Les raisons du plaisir
Le réveil de la force n’arrive pas seulement après 6 opus, mais dans un contexte où le blockbuster fait la loi. Il lui faut redonner ses lettres de noblesse à un univers et se distinguer, si possible, de tout ce qui gangrène la production hollywoodienne, moribonde en terme d’inspiration SF, à l’exception notable du sémillant Gardiens de la Galaxie il y a quelques années.
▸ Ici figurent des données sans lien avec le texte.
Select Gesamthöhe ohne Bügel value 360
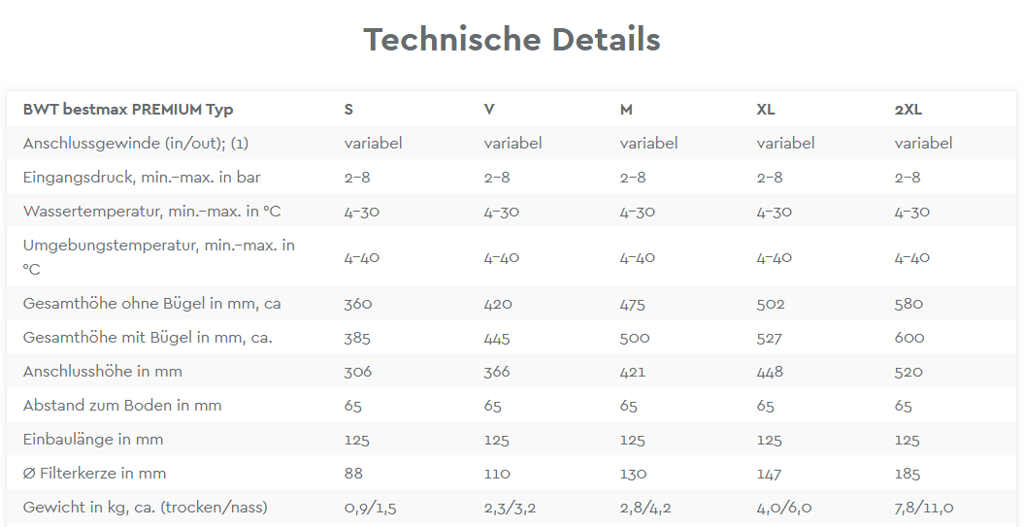1024x527 pixels. (x=358, y=304)
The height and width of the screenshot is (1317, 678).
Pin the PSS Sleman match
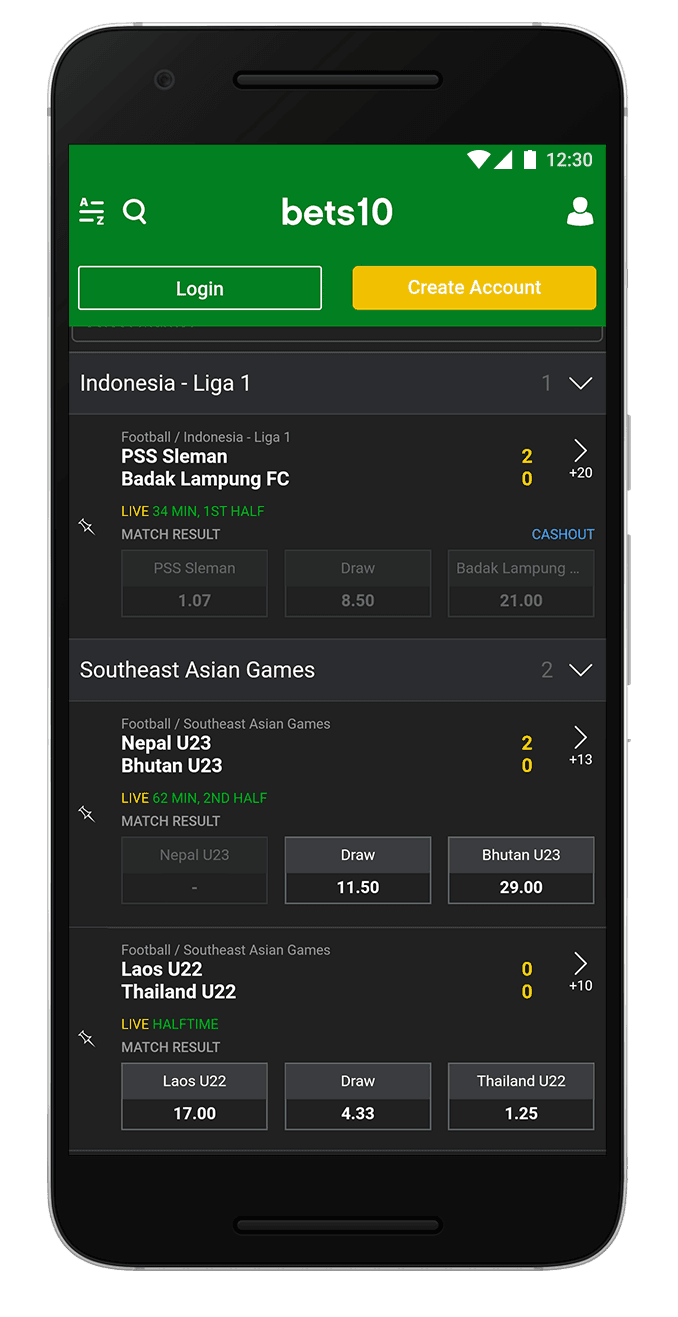coord(87,527)
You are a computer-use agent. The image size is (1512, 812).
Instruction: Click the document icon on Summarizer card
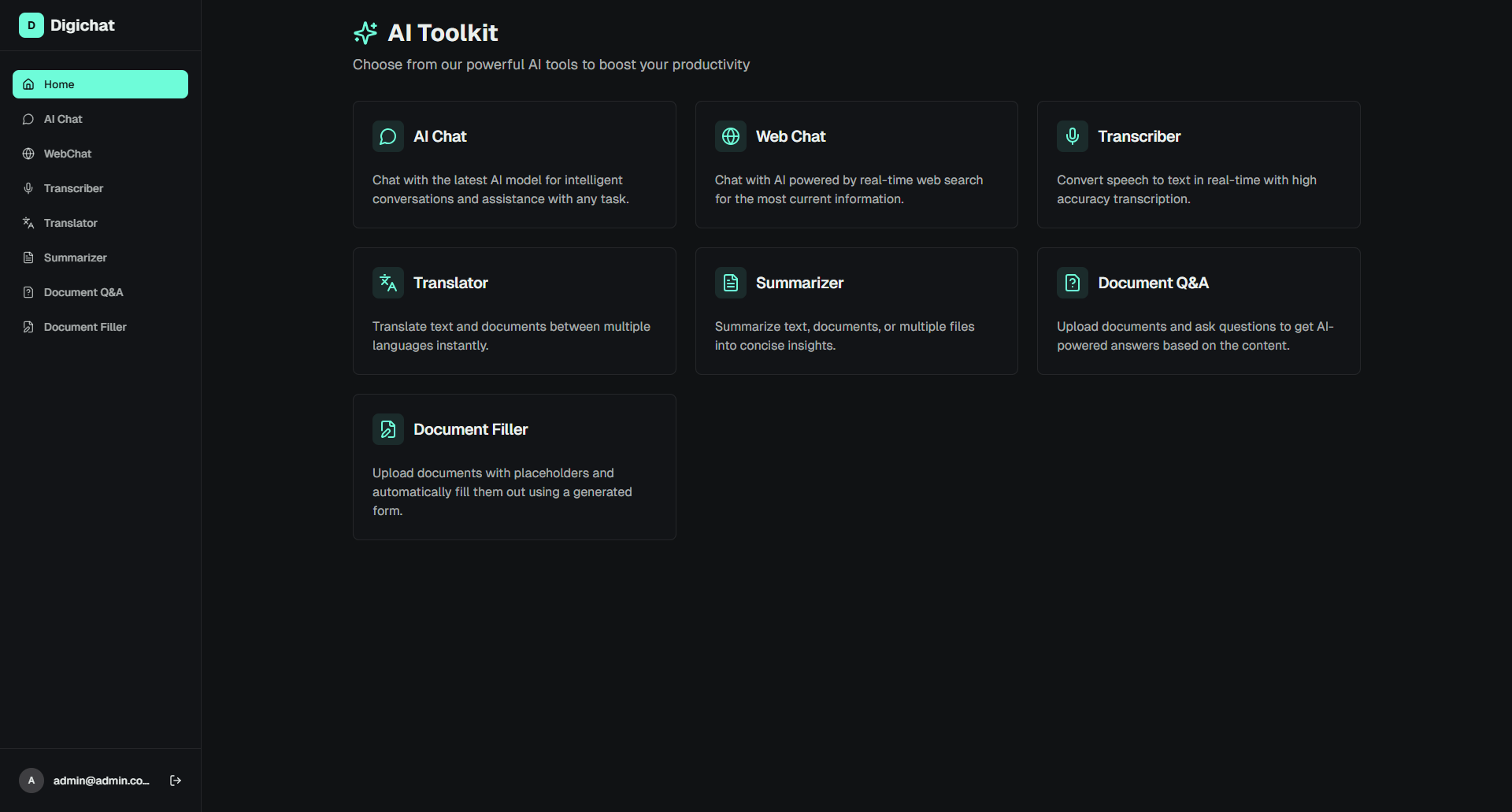[x=731, y=283]
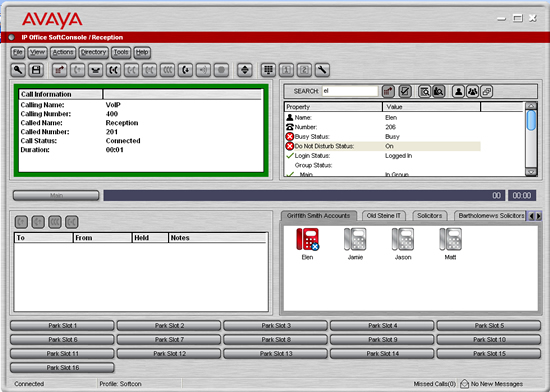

Mais là où le Marvel se distinguait par l’humour et la dérision décomplexée, Le Réveil de la Force prend à bras le corps les thématiques qui ont fait sa trilogie originelle : celles, avant tout, d’une tragédie familiale.
C’est bien là l’une des réussites majeures de cet épisode que de resserrer les liens, dans tous les sens du terme : les destins sont ceux d’individus, et non des palabres politiques qui empesaient considérablement les épisodes I à III.
Abrams sait ce qu’il fait, et sur quel terrain il s’engage : ce n’est pas pour rien que sa protagoniste se trouve être une pilleuse d’épaves : c’est non seulement l’occasion de splendides prises de vues sur les vaisseaux de l’empire ensablés, mais aussi une mise en abyme de la place du réalisateur lui-même face au monument. Jouant des allées et venues entre les deux générations, le récit est habile à plus d’un titre : il renouvelle comme il cite à tour de bras, jusqu’à la caricature assumée, d’un droïde détenteur d’une donnée essentielle à une nouvelle étoile noire, plus grosse et solaire ; mais c’est pour mieux solder les comptes, lors d’une séquence qui se révélera LE spoil du film, et qui fonctionne comme un chiasme mythologique sur la passerelle fondatrice de la filiation tragique, vers une nouvelle phrase séminale : "Je ne suis pas ton fils".
Le sabre des origines est passé comme un relai, et les bases de la nouvelle trilogie sont posées avec un soin méticuleux, qui sait émouvoir autant qu’il ravit les nostalgiques.
Rock around the blockbuster
Que dire enfin du film épique de SF attendu ? Qu’il réjouira presque toutes les attentes. A une ou deux séquences près (la libération des poulpes cyclopes, assez laide, et un très petit ventre mou après l’entrée en scène de Solo), la vigueur est bien présente. Abrams film au ras du sol, virevolte dans les airs, cite le space opéra des origines et lui donne la fluidité requise, sans tomber dans la modernité à outrance qui rendait si laide la seconde trilogie. Certes, la CGI est bien présente, mais on se prend à déceler du latex tendrement 80’s dans la riche galerie des créatures, et l’aspect usé des vaisseaux, la rouille et la poussière renvoient à cette nouvelle tendance fortement bienfaitrice qu’a initié Mad Max Fury Road (et avec qui il partage aussi cette salutaire mise en avant de la femme) : celle d’une retour possible d’un certain grain, d’une authenticité presque naïve et touchante. Le retour de la nature (particulièrement diversifiée, du désert à la neige, de la forêt pour un très beau combat nocturne à l’océan final) en est l’un des beaux signes visuels.
Le pari est donc emporté, et haut la main. L’épisode VII renvoie à sa juste place les trois premiers, de la même façon que la Renaissance ignora le Moyen Age pour s’abreuver aux sources de l’Antiquité. Un sursaut de vigueur qui trouve dans le passé vintage une puissance agréable, et dans tous les sens du terme, , un réveil de la force.